Within a few years, fans simply bonded with the new corporate soulless sterile capitalist monstrosity. When Phillies fans travel to Nationals Park in DC, they wave homemade signs calling it “Citizen’s Bank South” because there are more Phillies fans in the stands than there are DC fans. ((Oddly, Citizens Bank of the South is a different bank entirely))

What counts isn’t the space, it’s what goes on there. Going to a ballgame is inherently a meaning making experience, naming the stadium for a bank doesn’t change anything. Kids who are now the age I was when the Vet was demolished were born ten years after the Phillies moved to Citizen’s Bank Park.

The issue is that if you want real traditional classical architecture in the American tradition, you’re looking at least $3m for a modest house after land and every other cost. A handful of architects design it. A handful of skilled artisans still exist for the masonry and other details. Many materials will need to be imported, many fixtures designed abroad. Most importantly, the construction method will be radically different than the standard for a modern American home, may be made out of brick etc. I follow some New Classical Architecture instagram pages and there are excellent new proportionate classical homes being built in the US today, but they’re unaffordable for all but the wealthy.

The McMansion represents a desperate attempt to live in an aesthetically pleasing home that doesn’t quite land.
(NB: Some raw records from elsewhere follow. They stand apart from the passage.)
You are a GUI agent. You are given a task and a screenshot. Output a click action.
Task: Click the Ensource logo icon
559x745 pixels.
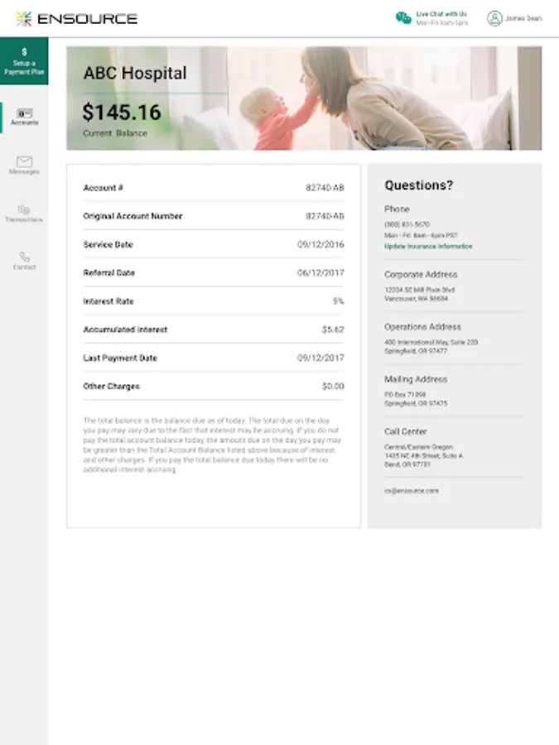(x=23, y=18)
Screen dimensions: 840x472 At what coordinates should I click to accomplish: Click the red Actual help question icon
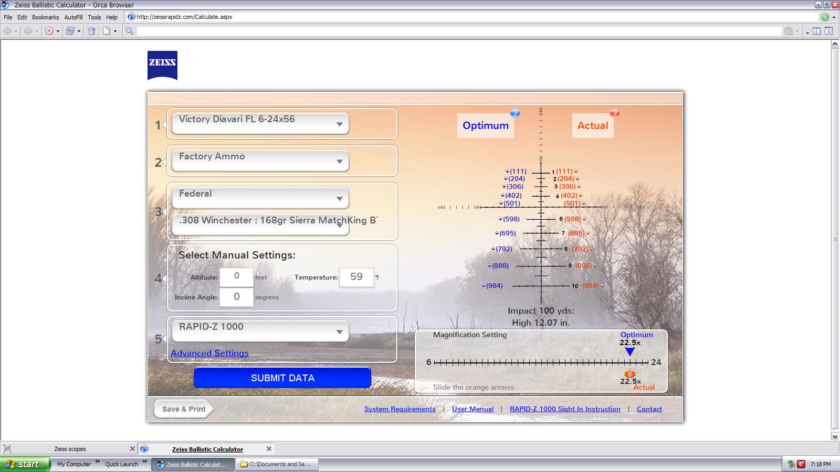pyautogui.click(x=614, y=113)
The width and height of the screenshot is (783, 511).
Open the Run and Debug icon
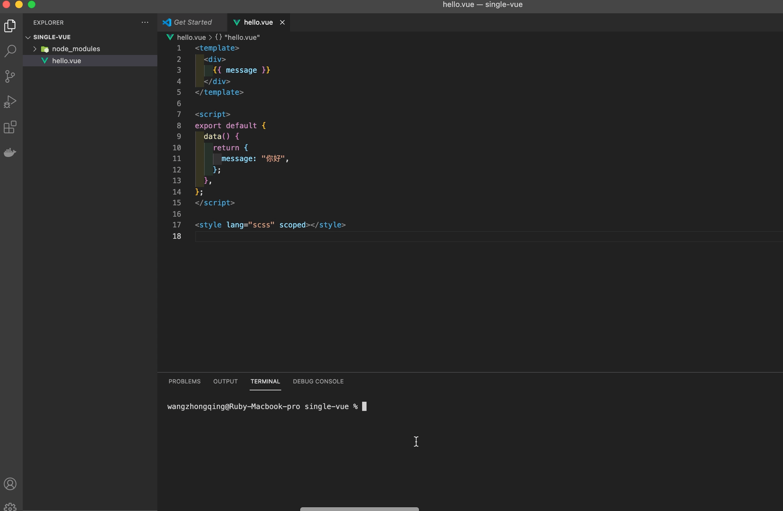[x=11, y=101]
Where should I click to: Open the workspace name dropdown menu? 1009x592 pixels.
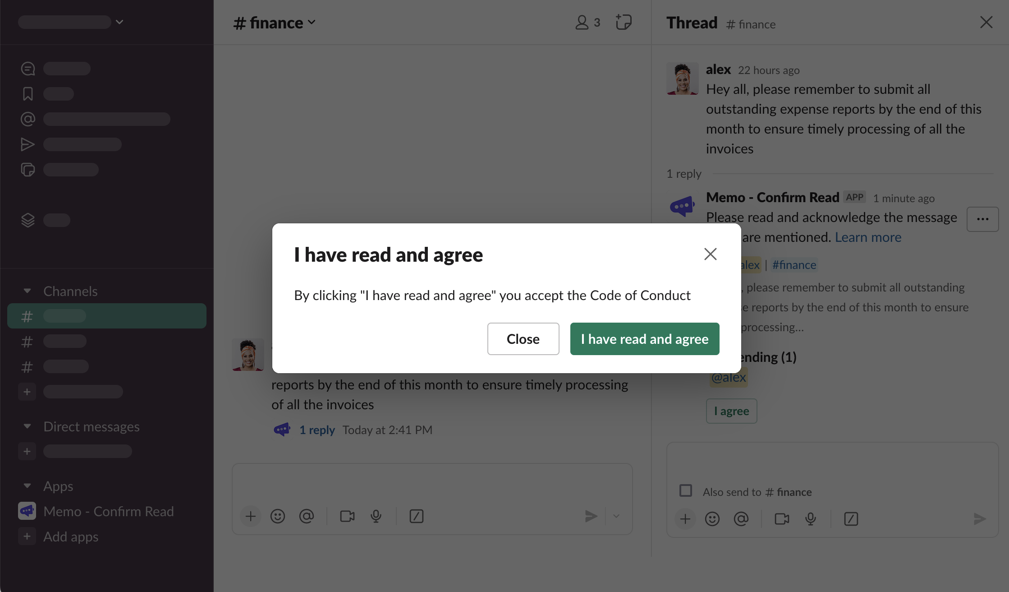pos(71,22)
Women are obsessed with bags in part because of status, of course, but also because the most popular classic bags (Kelly, Birkin, Chanel Flap) are some of the few beautiful objects unruined (at least in their usual form) by modernity. They are symmetrical, polished, beautiful, aligned, have OK (yes, even today) stitching. Men feel the same way about watches, some about expensive suits or dress shoes.

In the McMansion neighborhoods of Utah and Arizona, there is no legitimate classical architecture possible at even an affluent upper-middle class budget (new or old), so where does that leave the homebuyer? She can accept the discordant, soulless, anarchic emptiness of (post)modern architecture, which almost all normal people agree is usually ugly especially in a domestic context, or she can have the McMansion which at least features a big great room with a fireplace, a kitchen that feels something like an American kitchen, wood and decoration and a sloping roof and some the architectural elements that most people think should be part of a house.

Sure, if they could live in a McMansion that looked like a Gilded Age Newport villa, they would. But they can’t, and architecture is unable to offer them a remotely aesthetic substitute.

I mean - people are building things like timber frame houses for a hell of a lot less than $3 million each.